“Population dynamics in the Southeast European Neolithic” is an interdisciplinary project, focusing on the Neolithic transition, a major turning point in human history, when people domesticated plants and animals, and built the first permanent villages. The work of the Palaeogenetics Group in Mainz shows that the first European farmers probably migrated from Anatolia, one of the first regions to adopt agriculture after food plants and animals were domesticated in Southwest Asia.
The question that this project addresses is how, in a practical sense, early farmers interacted with foragers, as well as with other farmers, during the initial phases of agricultural spread in Southeast Europe. For instance, is there any evidence that early farmers and foragers lived side by side? If so, did they admix to any significant extent? What was the population structure of early farming communities? And how did the structure of Neolithic settlements affect farmer-forager and farmer-farmer interactions? Specifically, the project will test archaeologically-informed population models and provide context in terms of where ancient DNA results produced by the Palaeogenetics Group sit archaeologically.
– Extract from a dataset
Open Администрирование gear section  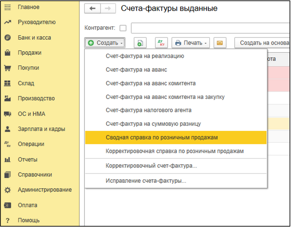tap(44, 190)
This will help to lead the field of palaeogenetics from its continental and large-scale oriented perspective towards finer-scale population genetic inference at regional, site-specific or even household levels. For archaeology, this is an opportunity to reclaim the field of prehistoric migrations and engage with the latest results of aDNA research.
In the course of the project, I hope to establish myself as an archaeologist who is able to critically evaluate approaches and techniques used in statistical genomics, in order to help bridge the gap and bring prehistoric archaeology and palaeogenomics closer together.